Re: [RFC PATCH 1/4] x86/entry/nmi: Switch to the entry stack before switching to the thread stack

From: Peter Zijlstra
Date: Sat Jun 26 2021 - 04:29:14 EST


On Sat, Jun 26, 2021 at 09:03:23AM +0200, Thomas Gleixner wrote:
> On Fri, Jun 25 2021 at 13:00, Peter Zijlstra wrote:
> > On Fri, Jun 25, 2021 at 12:40:53PM +0200, Peter Zijlstra wrote:
> >> On Sat, Jun 19, 2021 at 08:13:15PM -0700, Andy Lutomirski wrote:
> >> >
> >> >
> >> > On Sat, Jun 19, 2021, at 3:51 PM, Thomas Gleixner wrote:
> >> > > On Tue, Jun 01 2021 at 14:52, Lai Jiangshan wrote:
> >> > > > From: Lai Jiangshan <laijs@xxxxxxxxxxxxxxxxx>
> >> > > >
> >> > > > Current kernel has no code to enforce data breakpoint not on the thread
> >> > > > stack. If there is any data breakpoint on the top area of the thread
> >> > > > stack, there might be problem.
> >> > >
> >> > > And because the kernel does not prevent data breakpoints on the thread
> >> > > stack we need to do more complicated things in the already horrible
> >> > > entry code instead of just doing the obvious and preventing data
> >> > > breakpoints on the thread stack?
> >> >
> >> > Preventing breakpoints on the thread stack is a bit messy: it’s
> >> > possible for a breakpoint to be set before the address in question is
> >> > allocated for the thread stack.
> >>
> >> How about we call into C from the entry stack and have the from-user
> >> stack swizzle there.
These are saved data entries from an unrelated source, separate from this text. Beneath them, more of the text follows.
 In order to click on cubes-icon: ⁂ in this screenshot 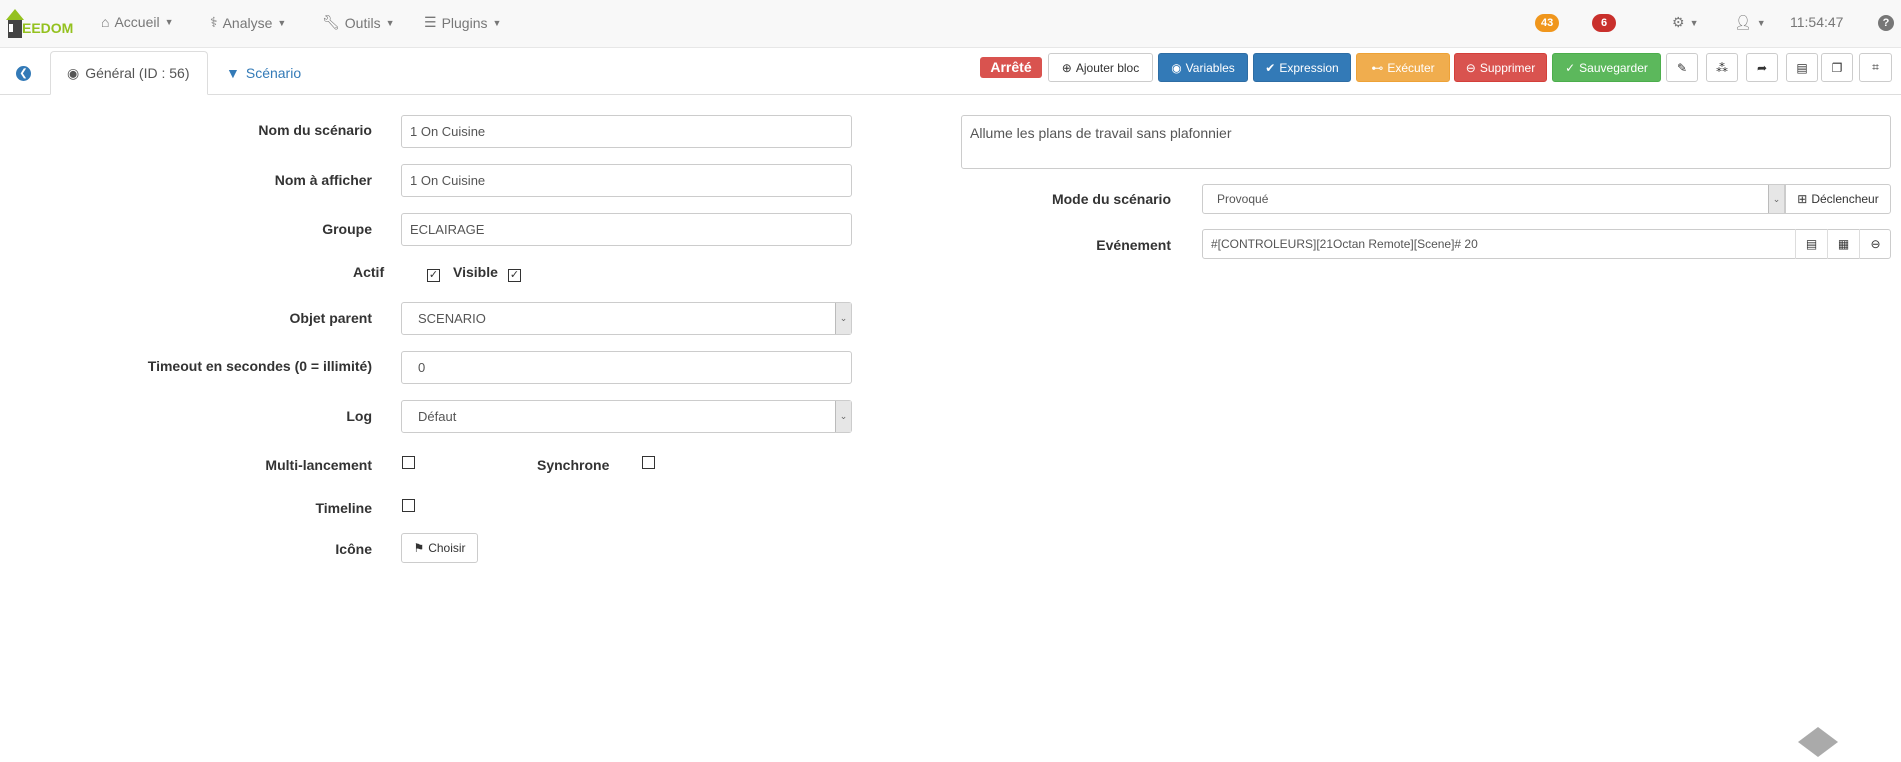, I will do `click(1722, 68)`.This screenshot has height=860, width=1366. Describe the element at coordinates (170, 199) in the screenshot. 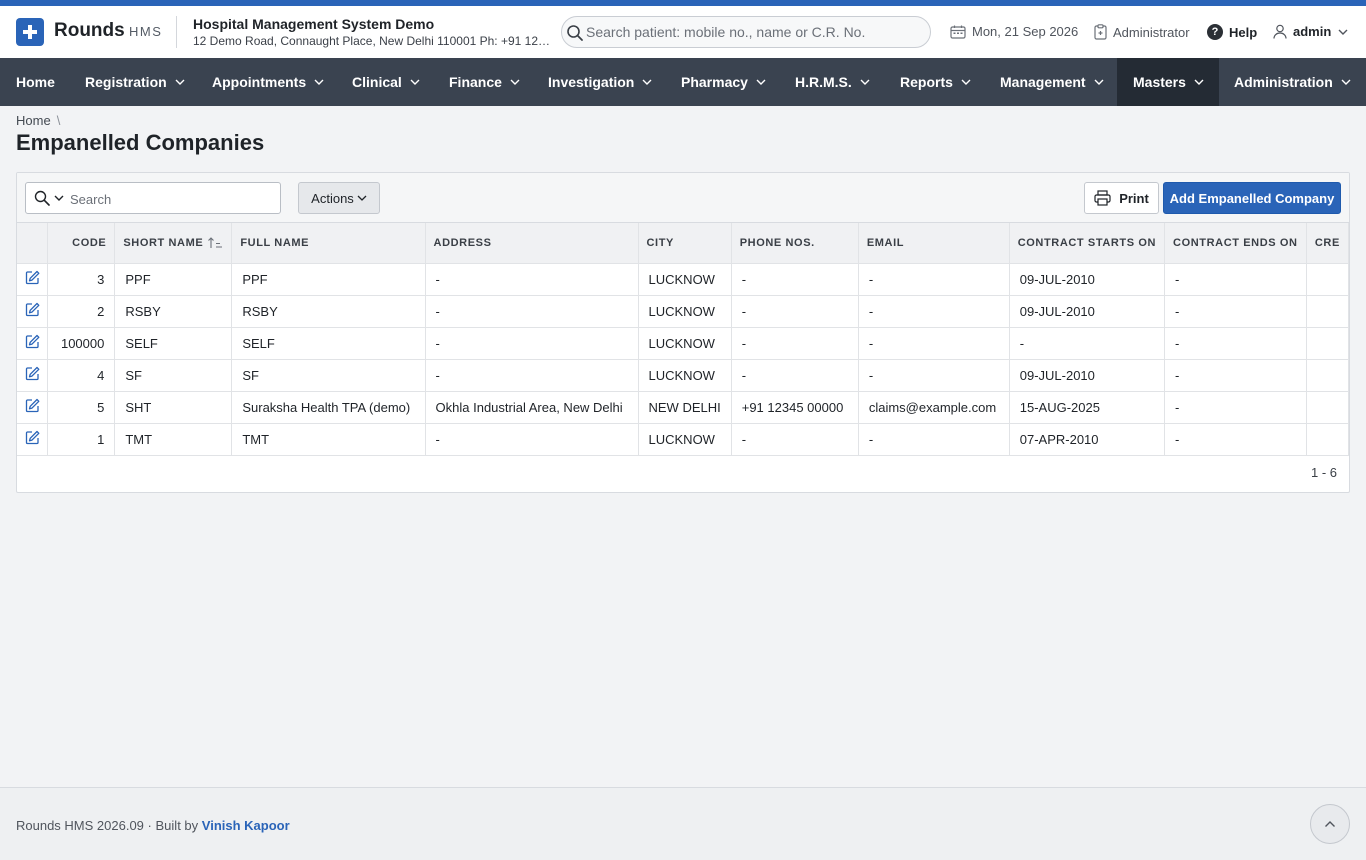

I see `grid-search-input` at that location.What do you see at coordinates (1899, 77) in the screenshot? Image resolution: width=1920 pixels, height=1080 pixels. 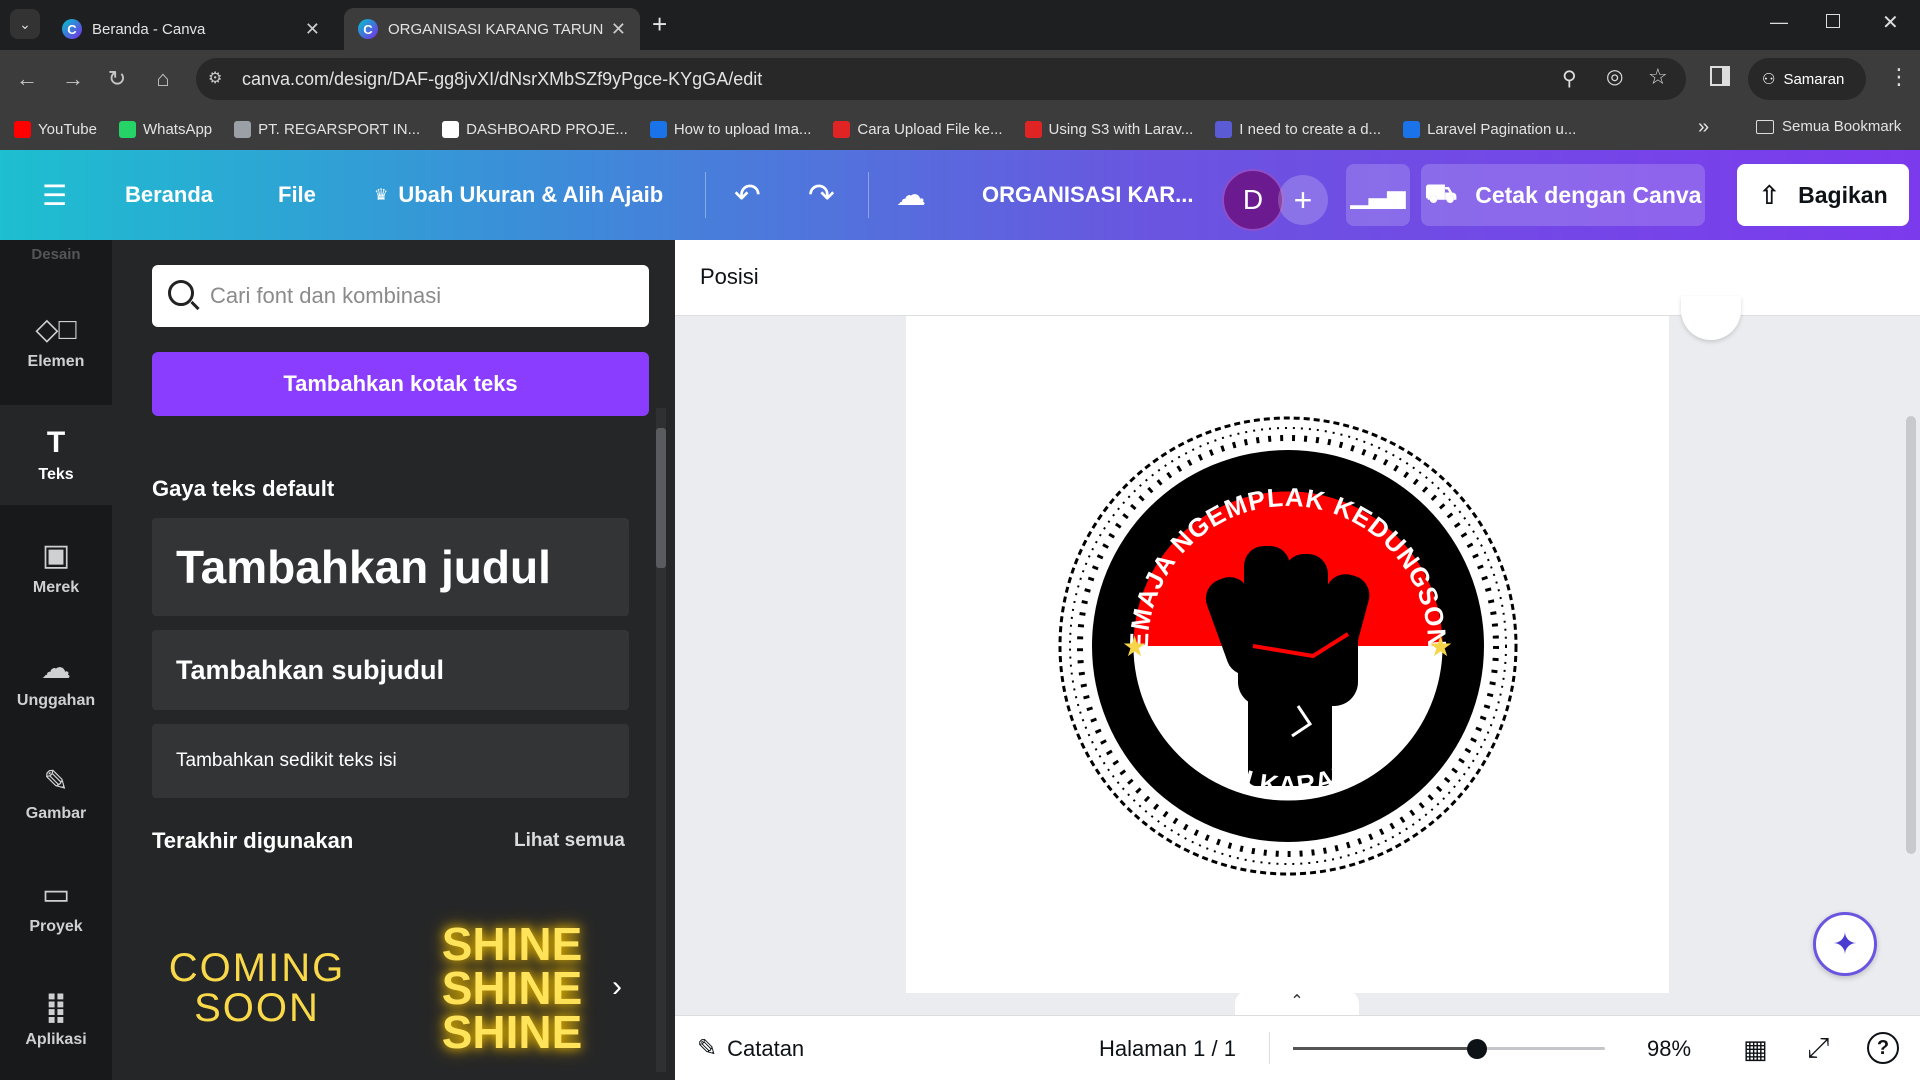 I see `menu-kebab-icon: ⋮` at bounding box center [1899, 77].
The from-kernel entries land on the ISTs and those
> >> are already excluded.
> >>
> >> > None of this is NMI-specific. #DB itself has the same problem. We
> >> > could plausibly solve it differently by disarming breakpoints in the
> >> > entry asm before switching stacks. I’m not sure how much I like that
> >> > approach.
> >>
> >> I'm not sure I see how, from-user #DB already doesn't clear DR7, and if
> >> we recurse, we'll get a from-kernel trap, which will land on the IST,
> >> whcih is excluded, and then we clear DR7 there.
> >>
> >> IST and entry stack are excluded, the only problem we have is thread
> >> stack, and that can be solved by calling into C from the entry stack.
> >>
> >> I should put teaching objtool about .data references from .noinstr.text
> >> and .entry.text higher on the todo list I suppose ...
> >
> > Also, I think we can run the from-user exceptions on the entry stack,
> > without ever switching to the kernel stack, except for #PF, which is
> > magical and schedules.
>
> No. Pretty much any exception coming from user space can schedule and
> even if it does not voluntary it can be preempted.

Won't most of them have IRQs disabled throughout? In any case, I think
we should only switch to the task stack right around the time we're
ready to enable IRQs just like for syscall/#PF, not earlier.